When I encounter an apple that is rotten, I interact with it differently than I interact with a fresh, ripe apple. How the one got to be rotten, and how the other got to be ripe, makes no difference for this. The same applies to people. The difference between a good and a bad person is in what they are, not in how they got to be what they are. I married my wife because of what she is, not because of how she came to be what she is.
(October 14, 2015 at 11:45 pm)Nestor Wrote: That's what separates us from beasts: we can reason against the passions; we can demarcate right and wrong and choose to do the former in spite of whatever proclivities draw us towards the latter.
We can see from various nonhuman animal studies that there appears to be moral behavior, and a sense of right and wrong, in a variety of animals. See, for example:
So a sense of morality does not separate humans from other animals.
(October 14, 2015 at 11:45 pm)Nestor Wrote: We function with a deeply imbedded sense of latitude to make decisions independent of any prior circumstances that have led up to that point. It seems to me that's what the philosophic virtues are largely about: living in accordance to a set of principles regardless of the situations that we find ourselves in. To commit to such ideals seems to me to be a choice that I am freely able to make at any given moment.
You can do what you want, within limits (e.g., you cannot fly without the aid of any devices, etc.). That is the freedom that you have. What would be the advantage to being able to choose what you do not want?
As for why you want what you want, that is another matter. That will involve things that are beyond your control, as my hand example is meant to illustrate.
(October 14, 2015 at 11:45 pm)Nestor Wrote: I'm also just not so sure that I'm persuaded of the idea that science, which deals exclusively with the physical world, is capable of answering such questions as whether or not the physical world is all that exists (and much of experience, if we include imagination and intellection, hardly seems remotely physical), and if it is not, then we might have to arrive at certain (that's an intentional double entendre) conclusions through other means - which is what we are always doing in exercising pure reason, anyway, and possibly free will, if it can survive.
Science deals with things that are testable.

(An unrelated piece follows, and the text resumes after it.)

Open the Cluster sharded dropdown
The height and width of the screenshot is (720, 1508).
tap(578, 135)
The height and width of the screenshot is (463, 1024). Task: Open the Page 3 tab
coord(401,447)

It is not inherently committed to a purely physical world. If psychics were real and had their abilities due to nonphysical things, their abilities would still be testable and demonstrable.

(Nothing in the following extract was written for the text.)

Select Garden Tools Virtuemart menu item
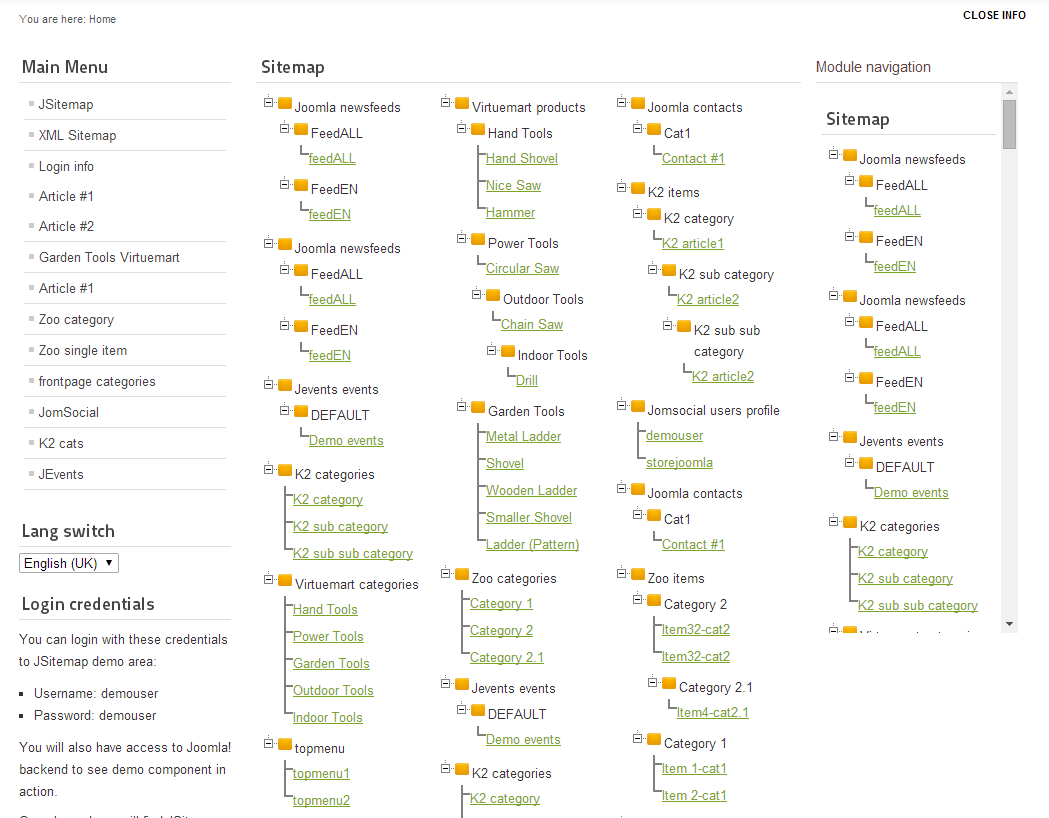 [x=109, y=257]
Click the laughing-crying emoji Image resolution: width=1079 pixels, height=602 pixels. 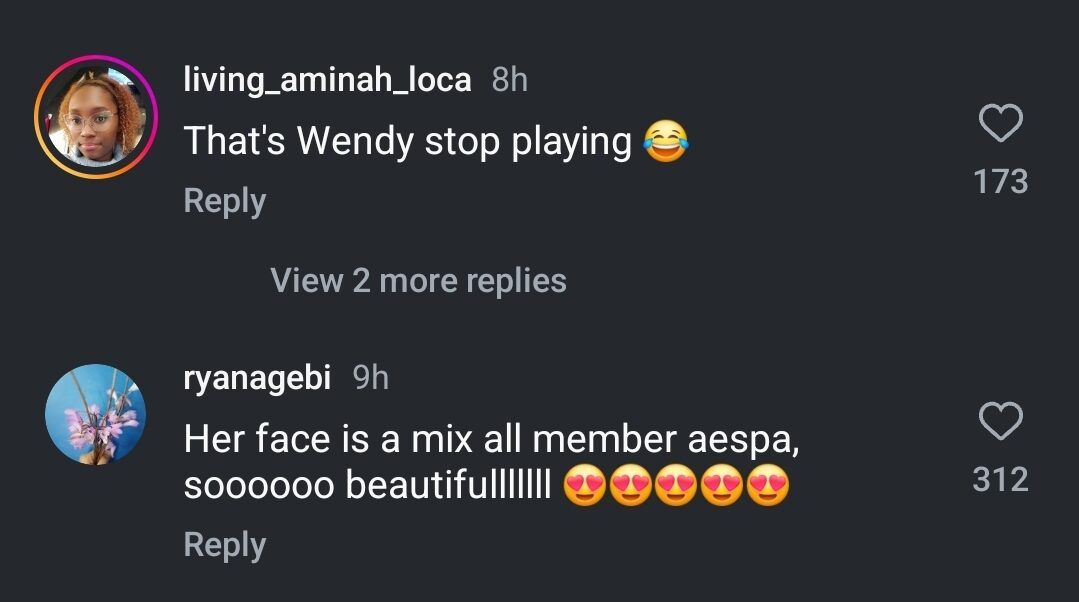pos(668,142)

Going back to your idea of something being repugnant to your idea of human dignity, that is an interesting emotional aspect of you. That is not a way to determine the truth about things in the world. Humans are animals. Too many people have been infected with that vile superstition known as "Christianity" which warps their view and gets them to believe that humans are somehow separate from other animals. Modern evolutionary theory teaches us otherwise. Which explains why so many Christians hate evolution.
I'll concede the point for now. This much I do know: If there is something "more" that exists beyond the brain and its physical parts, which are subject to causal determination, it's very difficult - maybe impossible - to demonstrate what this might be, outside of what it feels like in actual experience, with any degree of plausibility.
My only bone left to pick with you is that you continue to call what we're left with free will.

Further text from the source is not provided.